═════ Estratto

Tutto esaurito ieri, 22 marzo 2017, al Teatro Franco Parenti di via Pierlombardo a Milano per la prima di “Sogno d’Autunno”, in scena fino al 2 aprile 2017, di Jon Fosse, frutto della regia di Valerio Binasco, con una meravigliosa Giovanna Mezzogiorno, Michele Di Mauro, Milvia Marigliano, Nicola Pannelli e Teresa Saponangelo in una nuova produzione del Teatro Stabile di Torino – Teatro Nazionale.
Dopo il film del 2005, La Bestia nel Cuore, questa volta Valerio Binasco si trova a lavorare con la Mezzogiorno sui palchi di un teatro ed in qualità di regista.
Dal successo riscosso dalla prima al Franco Parenti, sembra proprio che Binasco sia riuscito a dar vita ad un testo drammatico di non facile interpretazione e di non semplice messa in scena, come quello del norvegese Fosse, tradotto in oltre 40 lingue.

══════════
═════ Record grezzi

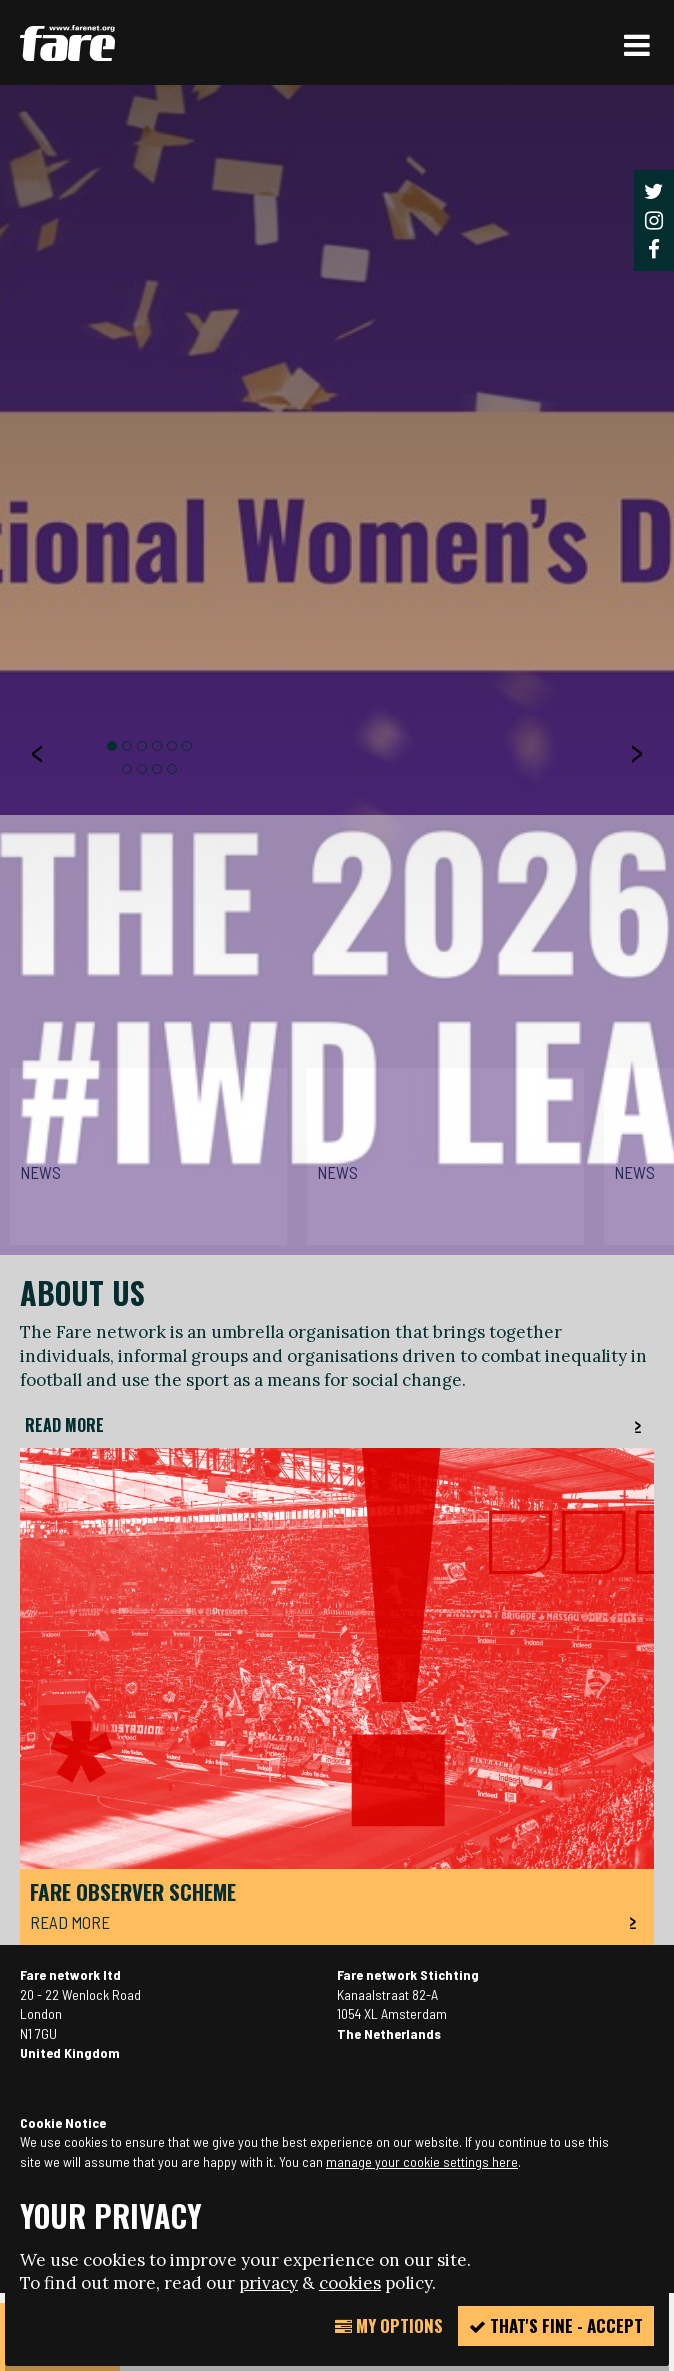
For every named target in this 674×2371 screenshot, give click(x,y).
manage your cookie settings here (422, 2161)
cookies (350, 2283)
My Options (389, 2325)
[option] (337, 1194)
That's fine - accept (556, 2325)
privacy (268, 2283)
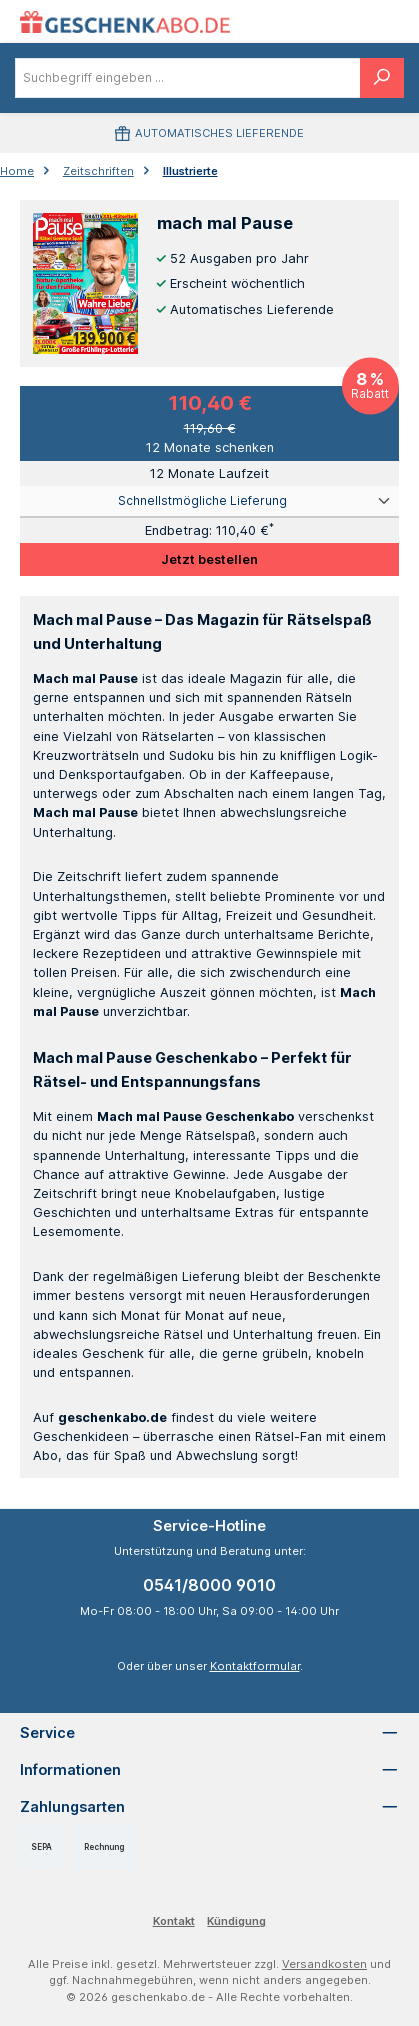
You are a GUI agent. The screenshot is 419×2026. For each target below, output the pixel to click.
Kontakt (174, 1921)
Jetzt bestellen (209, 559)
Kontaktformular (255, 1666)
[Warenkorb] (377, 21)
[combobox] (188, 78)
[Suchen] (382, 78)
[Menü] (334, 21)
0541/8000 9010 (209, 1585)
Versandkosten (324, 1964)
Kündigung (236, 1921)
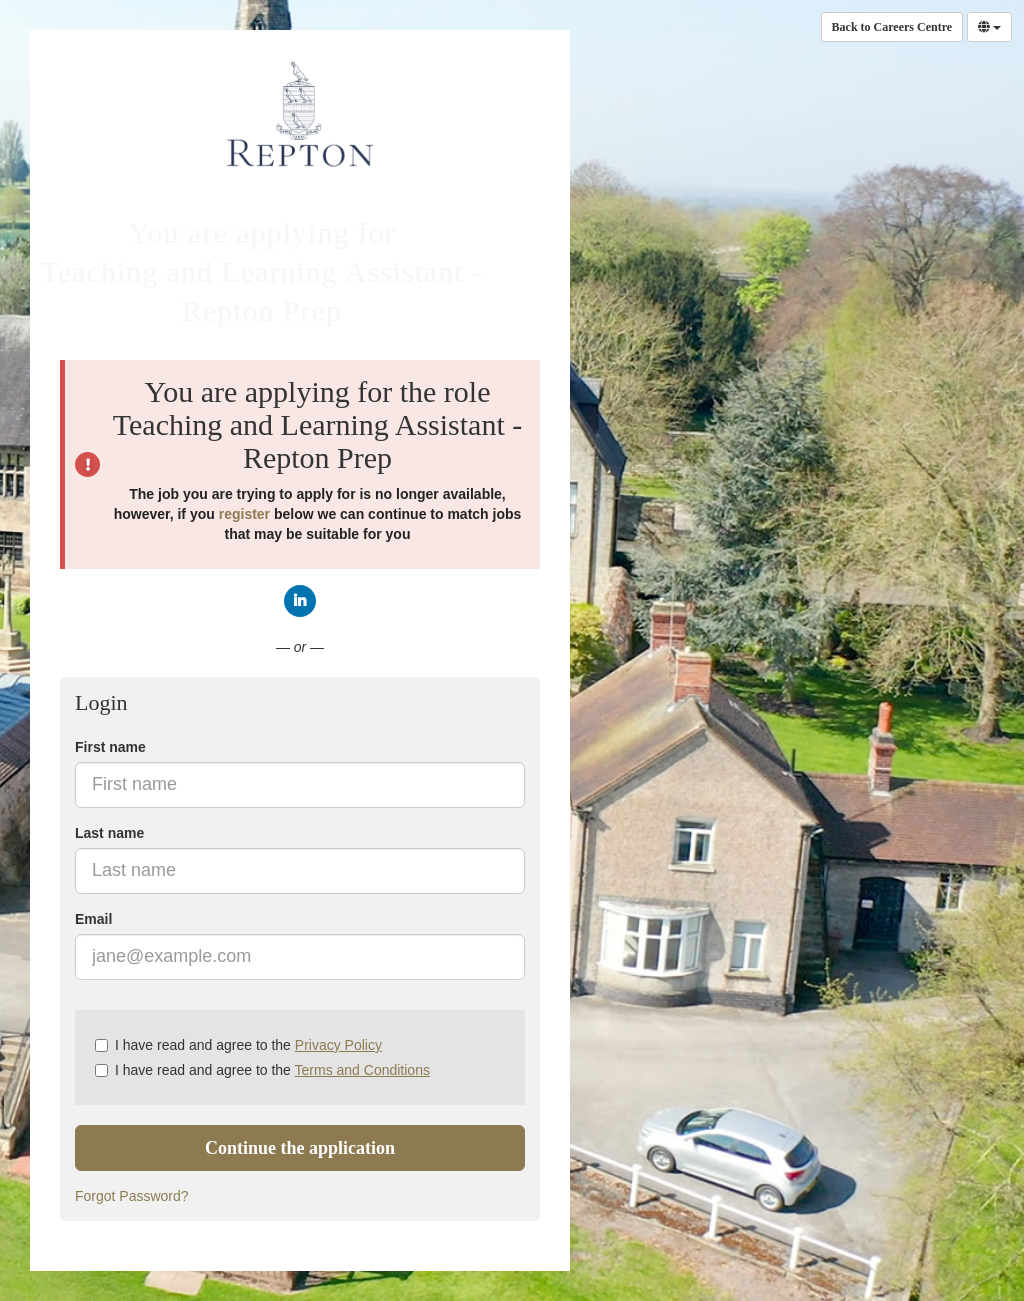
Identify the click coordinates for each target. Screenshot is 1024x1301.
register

══════════

* _Lavoro richiesto_:
[A] Secondo l'articolo sulla prima di «Sogno d'Autunno», fino a quale data resta in scena lo spettacolo?
[B] Prosegua l'articolo sulla prima di «Sogno d'Autunno» al Teatro Franco Parenti dopo la sua ultima frase.

* _Risposte in ordine_:
[A] Fino al 2 aprile 2017.

[B]
Giovanna Mezzogiorno e Michele Di Mauro, una ex coppia giunta in passato alla deriva dei sentimenti, si ritrova, per opera del fato, sulla panchina di un cimitero. Lui, ormai sposato e padre di un figlio, lei ancora sola. Entrambi, però, si desiderano ancora, e forse non hanno mai smesso di sentirsi insieme.
A far da sfondo ai loro dialoghi, una scenografia semplice ma efficace. Sedie che fungono da tombe, con lumini e foto di immaginari defunti, vanno a comporre un cerchio che isola la scena, in mezzo ad esso la panchina dei due amanti e alle spalle una struttura che ricorda un mausoleo, pronta a cambiare durante lo spettacolo trasformando tempo e spazio in funzione del racconto.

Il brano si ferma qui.